No company will allow to replace a resource with another, because it makes little sense from a business perspective.

Also, a RESTful API is forced to represent the same business concepts with the same structure across all its operations. This can be quite inconvenient.

And if you rename your business concepts, you need to version your API.

What about the way REST advocates to use HTTP status codes? So when a student with given ID doesn’t exist, a RESTful API returns the 404 HTTP status code.

This also sucks, because HTTP status codes are about the HTTP protocol, not your business semantics. The 404 Not Found status code indicates that a path doesn’t exist. If you use it to say that a student doesn’t exist, these two get mixed up. If a client invokes the wrong path by mistake, there’s no telling whether it’s due to a protocol error or to a nonexistent student.

The alternative

So what can we do instead? Should we go back to SOAP, with its verbosity? Well, not really. And I’m not talking about gRPC either.

The idea is to model business-specific operations, and to allow users to invoke these, instead of generic structure-related data manipulations.

The resulting HTTP API tends to always look the same:

POST on /commands/{command-type}/version/{command-version} and, if you prefer to keep them semantically separated, POST on /queries/{query-type}/version/{query-version}.

The request body defines the data, using a structure that’s specific to the command/query type and version. Basically each command/query is its own API, meaning that if you rename your business concepts, all you need to do is introduce additional commands/queries and deprecate the old ones, without having to version your whole API e.g. the request paths.

Going back to our school example above, you might end up with the following operations:

  1. POST on /commands/enlist-student/version/1 { "firstname": "Bruce", "lastname": "Wayne", "joining-date": "2023-09-22" } to enlist a student. Want to operate across multiple students or schools? Just accept multiple fields as part of a dedicated command.
  2. POST on /queries/enlisted-students-on-joining-date/version/1 { "date": "2023-09-22" } to retrieve all students that joined on a given date.
  3. POST on /commands/report-student-lastname-change/version/1 { "student-id": "123", "new-lastname": "Kent" } to report a lastname change for a student.

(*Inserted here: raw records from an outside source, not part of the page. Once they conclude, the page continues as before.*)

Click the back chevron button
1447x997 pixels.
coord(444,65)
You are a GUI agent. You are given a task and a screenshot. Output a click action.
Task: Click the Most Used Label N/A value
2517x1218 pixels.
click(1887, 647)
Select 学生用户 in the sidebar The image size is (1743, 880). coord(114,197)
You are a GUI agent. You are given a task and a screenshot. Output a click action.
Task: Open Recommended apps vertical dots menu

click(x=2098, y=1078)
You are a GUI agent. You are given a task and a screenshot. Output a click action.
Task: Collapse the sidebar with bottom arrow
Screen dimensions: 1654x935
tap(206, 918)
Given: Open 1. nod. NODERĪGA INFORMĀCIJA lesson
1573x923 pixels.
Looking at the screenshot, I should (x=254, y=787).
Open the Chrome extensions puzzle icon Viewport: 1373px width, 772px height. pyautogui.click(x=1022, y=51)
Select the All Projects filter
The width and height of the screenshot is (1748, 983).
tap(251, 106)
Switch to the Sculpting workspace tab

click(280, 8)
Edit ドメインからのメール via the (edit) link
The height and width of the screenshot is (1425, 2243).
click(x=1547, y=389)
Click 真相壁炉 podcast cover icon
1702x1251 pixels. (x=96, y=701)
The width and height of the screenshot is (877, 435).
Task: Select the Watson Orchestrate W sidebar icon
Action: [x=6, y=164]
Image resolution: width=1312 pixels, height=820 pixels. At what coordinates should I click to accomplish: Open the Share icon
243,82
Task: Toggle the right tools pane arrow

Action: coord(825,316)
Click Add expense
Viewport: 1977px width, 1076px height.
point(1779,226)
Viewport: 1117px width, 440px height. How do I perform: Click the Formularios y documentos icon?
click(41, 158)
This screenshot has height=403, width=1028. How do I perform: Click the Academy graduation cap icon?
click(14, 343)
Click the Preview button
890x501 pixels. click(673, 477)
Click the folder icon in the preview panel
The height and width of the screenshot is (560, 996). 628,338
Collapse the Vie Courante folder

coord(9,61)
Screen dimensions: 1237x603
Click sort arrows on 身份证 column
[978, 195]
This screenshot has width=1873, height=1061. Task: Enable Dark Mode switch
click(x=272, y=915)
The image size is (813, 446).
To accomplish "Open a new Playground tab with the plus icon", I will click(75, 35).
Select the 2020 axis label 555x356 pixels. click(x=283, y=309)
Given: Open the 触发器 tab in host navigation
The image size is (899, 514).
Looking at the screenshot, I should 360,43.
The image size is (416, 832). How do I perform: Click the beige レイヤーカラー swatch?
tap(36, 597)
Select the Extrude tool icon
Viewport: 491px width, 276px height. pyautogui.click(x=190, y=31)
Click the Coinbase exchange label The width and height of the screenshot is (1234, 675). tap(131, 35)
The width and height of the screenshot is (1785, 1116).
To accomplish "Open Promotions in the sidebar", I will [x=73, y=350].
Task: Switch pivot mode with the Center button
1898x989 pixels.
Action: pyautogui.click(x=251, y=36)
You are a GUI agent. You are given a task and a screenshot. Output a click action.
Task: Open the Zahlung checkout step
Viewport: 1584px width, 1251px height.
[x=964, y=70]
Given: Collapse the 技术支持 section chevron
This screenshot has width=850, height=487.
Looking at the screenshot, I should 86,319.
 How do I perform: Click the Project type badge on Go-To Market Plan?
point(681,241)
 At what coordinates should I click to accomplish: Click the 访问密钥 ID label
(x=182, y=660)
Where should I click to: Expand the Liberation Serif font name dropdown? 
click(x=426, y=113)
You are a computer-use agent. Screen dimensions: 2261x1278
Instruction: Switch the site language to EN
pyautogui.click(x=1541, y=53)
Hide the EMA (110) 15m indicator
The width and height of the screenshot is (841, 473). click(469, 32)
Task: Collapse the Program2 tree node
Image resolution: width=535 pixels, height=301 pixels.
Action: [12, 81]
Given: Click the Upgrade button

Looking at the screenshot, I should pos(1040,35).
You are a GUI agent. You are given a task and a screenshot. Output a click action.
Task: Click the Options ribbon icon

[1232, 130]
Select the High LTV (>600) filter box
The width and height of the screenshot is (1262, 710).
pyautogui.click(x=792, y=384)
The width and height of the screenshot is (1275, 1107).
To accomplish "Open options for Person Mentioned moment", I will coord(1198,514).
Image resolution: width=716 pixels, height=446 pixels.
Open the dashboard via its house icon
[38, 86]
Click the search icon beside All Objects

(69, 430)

See what’s happening here? The API is way easier to understand, document, use, and maintain. The server can route and process based on command/query type and version. You can bind a response description for a path in your OpenAPI specification easily. OpenAPI doesn’t allow if statements, so an arbitrary REST-style PATCH is hard to document.

And you get batching capabilities for free:

POST on /commands { "commands": [ { "type": "enlist-student", "version": 1, "data": { "firstname": "Bruce", "lastname": "Wayne", "joining-date": "2023-09-22" } }, { "type": "report-student-lastname-change", "version": 1, "data": { "student-id": "123", "new-lastname": "Kent" } } ] }.

Batching commands and/or queries can have tremendous throughput implications, when applicable.

Last, your semantics can better differentiate between HTTP protocol errors and application level results.

When a requested student is nonexistent, your API can return 200 OK HTTP status code with a { "user": null, "message": "No user exists with the specified ID" } response body.

Parting words

That’s it really: REST replaces business-specific operations with generic changes to the structure of some resources, and that is evil.

I hope I was able to clearly explain why this is a terrible idea, and what you could and should do instead. I don’t hate gRPC by the way, but I don’t think it’s a good approach for client to server communications.